Focusing critique on cultural productions opened a space for education for critical consciousness that could serve as a pedagogy of liberation both in the academy and in the larger society. Unlike feminist theory and practice which ultimately demanded commitment to feminist politics and an overall change in society which was experienced as dangerous and threatening, cultural criticism allowed for a more democratic discourse. Although much critique was written from a progressive or radical perspective it did not have a radical militant agenda as its core foundation.
Unlike feminist theory, which was emerging from a more abstract discussion of what it means to challenge patriarchy and create new cultural paradigms, cultural criticism approached from a feminist standpoint could engage audiences more directly by allowing everyone a space to engage in radical critique. And most importantly, it could allow audiences to recognize the interconnectedness of systems of domination. Nowadays it is cool to talk about intersectionality, the overlapping of systems like racism, sexism, class elitism. However interconnectedness is a more vital way of framing the discourse in that it serves as a constant reminder that we cannot change one aspect of the system without changing the whole.
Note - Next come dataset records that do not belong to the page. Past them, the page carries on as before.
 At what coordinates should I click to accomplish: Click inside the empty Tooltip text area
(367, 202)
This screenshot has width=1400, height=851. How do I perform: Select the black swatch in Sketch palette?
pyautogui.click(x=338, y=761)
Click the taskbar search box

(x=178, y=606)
Certainly in the area of race and representation it became evident that cultural producers might create a work that was progressive in its articulation of an anti-racist agenda while relying on sexist stereotypes to give audiences familiar tropes, thus rendering the work less threatening. As a critic I hoped to use cultural criticism to aid in our effort to end domination and oppression in all its forms. This focus allows for an inclusive standpoint where one is not required to choose gender over race or vice versa, where there is not demand that issues of class and sexuality be left out of discussions for fear that radical thinking will be undermined.
Radical visionary cultural criticism aims to do more than deconstruct cultural production, it endeavors to call attention to alternative modes of creating, to new ways of seeing, thinking, and being. When I began to concentrate attention on cultural criticism I was moved by its potential for inclusive focus. I began to think that just as the interconnectedness of systems of domination was a necessary standpoint from which to critique cultural production, it also led me to think deeply about ways we were all connected across race, class, gender, sexuality, and religion.